Putting Chinese bonds on the menuApril 5 2019 by Nick Ferguson
Weak investment returns have become a recurring feature for the insurance industry amid persistently low interest rates, but Chinese bonds could offer some respite.
The Bloomberg Barclays Global Aggregate Index started adding Chinese government and policy bank bonds on April 1, marking an important step in the development of the country’s financial system and paving the way for more international insurance portfolios to take advantage of the higher returns on offer on the mainland.
Consider for example that Chinese bonds have earned roughly 9% in renminbi terms during the past year, compared to total returns on US treasuries of around 4% and a global average of very close to zero.
“We are definitely excited,” said Edmund Goh, investment manager for Asian fixed income at Aberdeen Standard Investments, during a television interview.
Aberdeen launched a dedicated China bond fund last year, attracted by the high returns and low correlation to other markets, which provide a diversification opportunity for bond investors who have previously ignored the Chinese market.

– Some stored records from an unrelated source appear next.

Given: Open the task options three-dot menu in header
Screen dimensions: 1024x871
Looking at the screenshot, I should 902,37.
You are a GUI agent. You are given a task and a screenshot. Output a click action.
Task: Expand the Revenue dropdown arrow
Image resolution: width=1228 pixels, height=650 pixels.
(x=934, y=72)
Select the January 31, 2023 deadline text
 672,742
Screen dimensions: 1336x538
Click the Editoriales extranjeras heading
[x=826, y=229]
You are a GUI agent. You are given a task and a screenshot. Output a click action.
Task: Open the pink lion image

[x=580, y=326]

Part of the reluctance to trade Chinese bonds was a result of uncertainty around taxation and the lack of delivery-versus-payment settlement or block trading. All of these issues have now been resolved.

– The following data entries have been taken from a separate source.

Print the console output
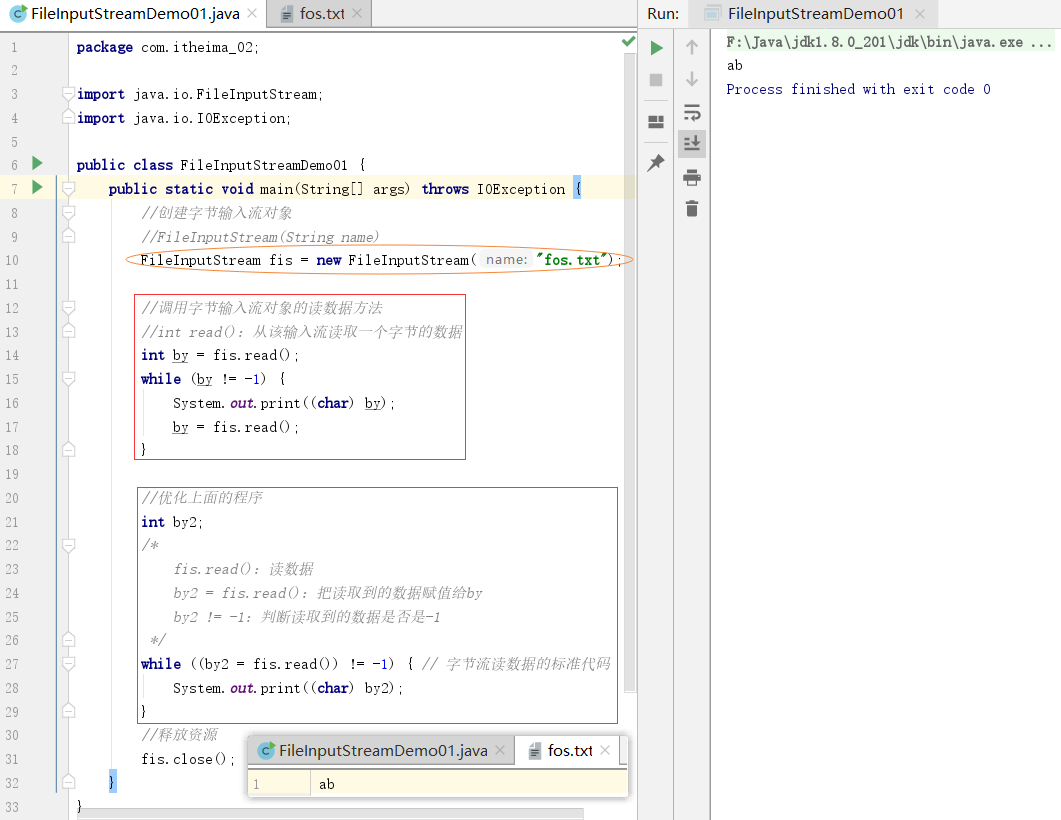This screenshot has height=820, width=1061. coord(691,177)
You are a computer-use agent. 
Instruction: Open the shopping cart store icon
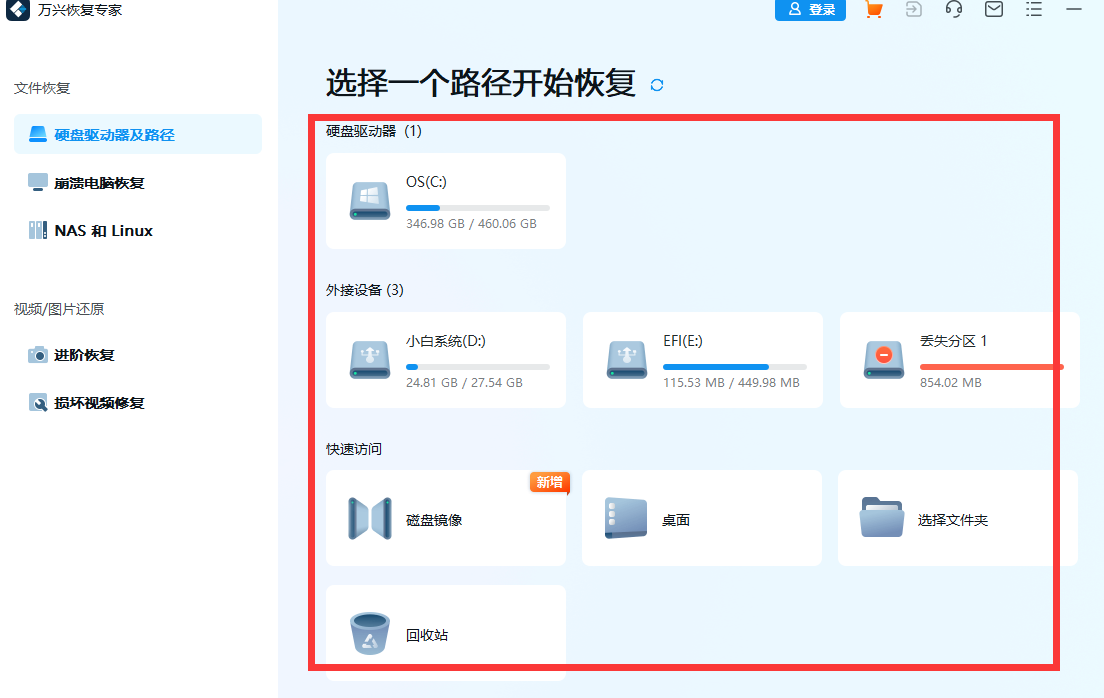[872, 10]
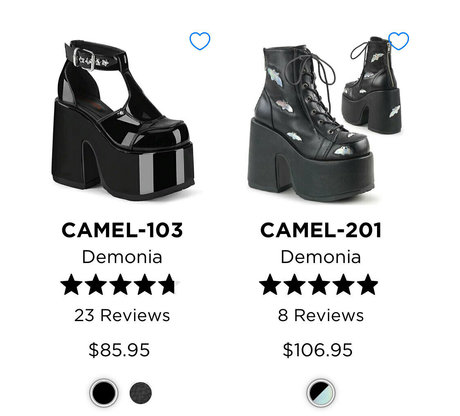This screenshot has width=460, height=416.
Task: Click the first star under CAMEL-103
Action: click(x=71, y=285)
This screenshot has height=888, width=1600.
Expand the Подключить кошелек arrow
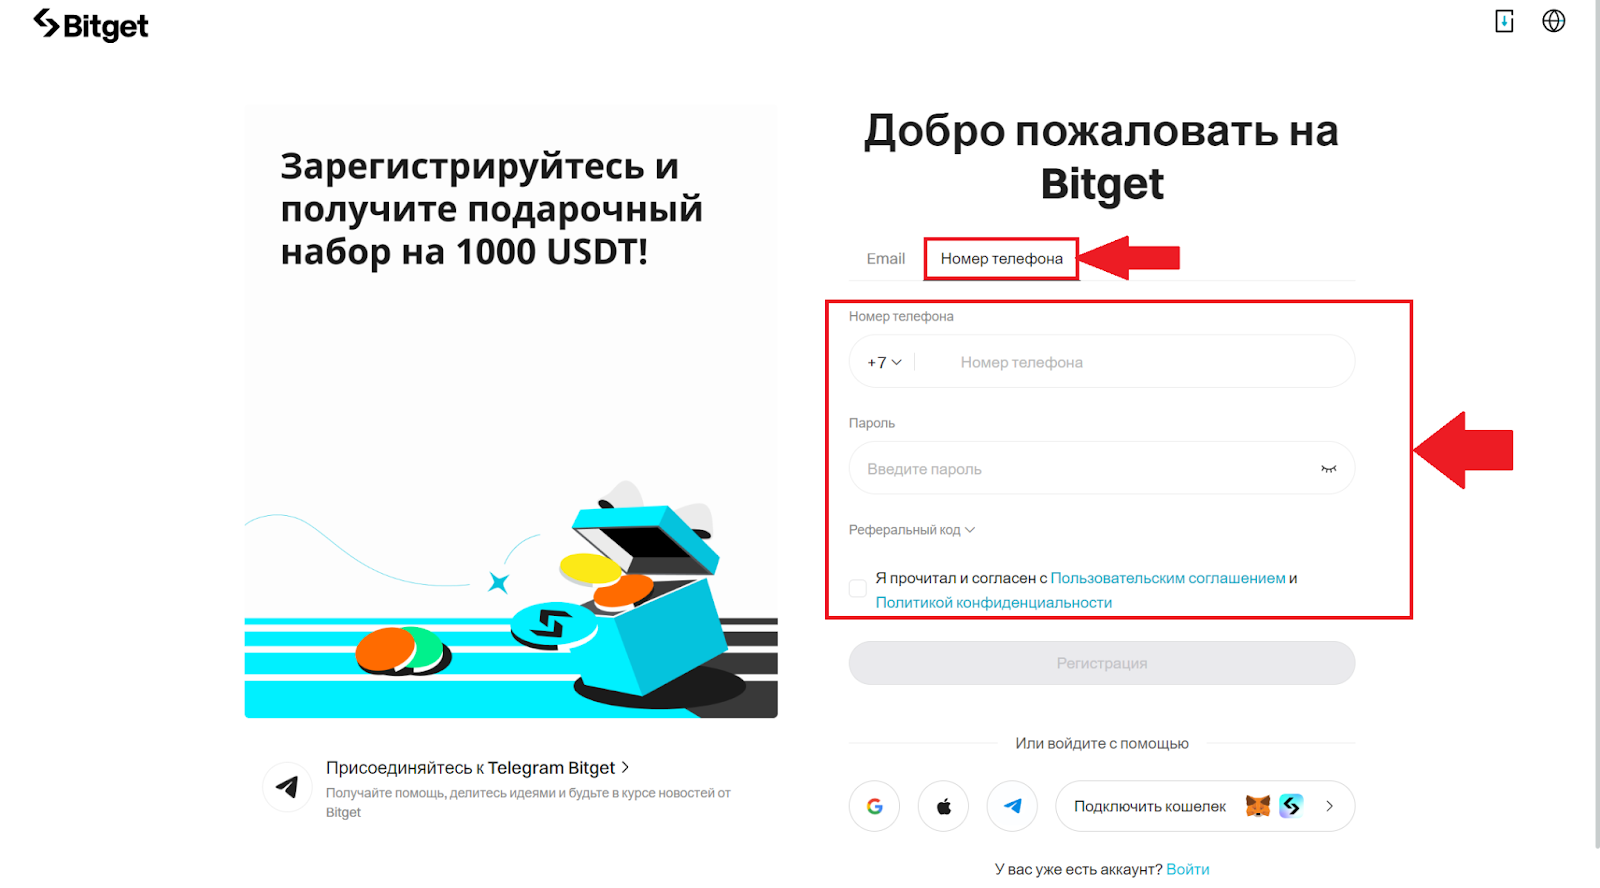click(x=1329, y=806)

Inclusion in the Barclays index should spur new inflows and help the market to mature. Indeed, the amount of money flowing into Chinese bonds is likely to be significant. Bloomberg said in January that Chinese bonds will comprise 6.03% of the index after a 20-month transition. With US$2 trillion of passive money tracking the index, that implies an inflow of US$120 billion into renminbi bonds.
“The keenly anticipated China bond inclusion into global bond indices has finally happened and represents a significant milestone for China bond market development and the opening up of the onshore bond markets,” said Kheng-Siang Ng, Asia Pacific head of fixed income at State Street Global Advisors. “The increasing foreign investor inflows should create a healthy mix of investor and trading flows as well as improved liquidity. We expect this to accelerate onshore bond market development.”
More indices are likely to follow suit. FTSE Russell’s World Government Bond Index and JP Morgan’s Emerging Markets Government Bond Index Global Diversified both have Chinese government bonds on a watchlist for inclusion.
Ultimately, China’s bond market could see foreign inflows of US$500 billion, according to Linan Liu, greater China rates and FX strategist at Deutsche Bank, speaking on Bloomberg TV. If that happens, foreign investors could eventually own up to 6% of China’s overall bond market, including up to 20% of the government bond market and up to 10% of the policy bank market.
Including official sectors such as central banks and monetary authorities, the inflows could be as much as US$850 billion over the next five years, Liu estimates.
However, there is a learning curve for investors that want to enter the market, including some basics such as the logistics of setting up accounts, issues around market dynamics, how to trade and follow the market on a day-to-day basis, liquidity, tax issues and so on.
“China’s overall weight in the index is very big and clients are focused on getting it right,” said Liu. “Like entering into any new big market, it will take some time for global investors to get comfortable with getting access to the bond market.”
There remain constraints related to market structure that may affect hedging and efficient portfolio management techniques for some investors, which are among the reasons cited by Vanguard for taking a measured approach to including onshore bonds into its index.
Regardless, all global bond funds are now looking at China seriously — and the inclusion into the Barclays index comes at the same time as Chinese officials are weighing further relaxation of foreign investment rules for insurers. Speculation has been mounting since Chinese premier Li Keqiang spoke at the Boao forum in Hainan on March 27, when he said: “We are quickening the full opening of market access for foreign investors in banking, securities and insurance sectors.”
Together, the two decisions will provide foreign insurers with greater access to Chinese assets and liabilities, at the same time as helping both the bond and insurance markets to mature. It only remains to be seen if this will translate into profits.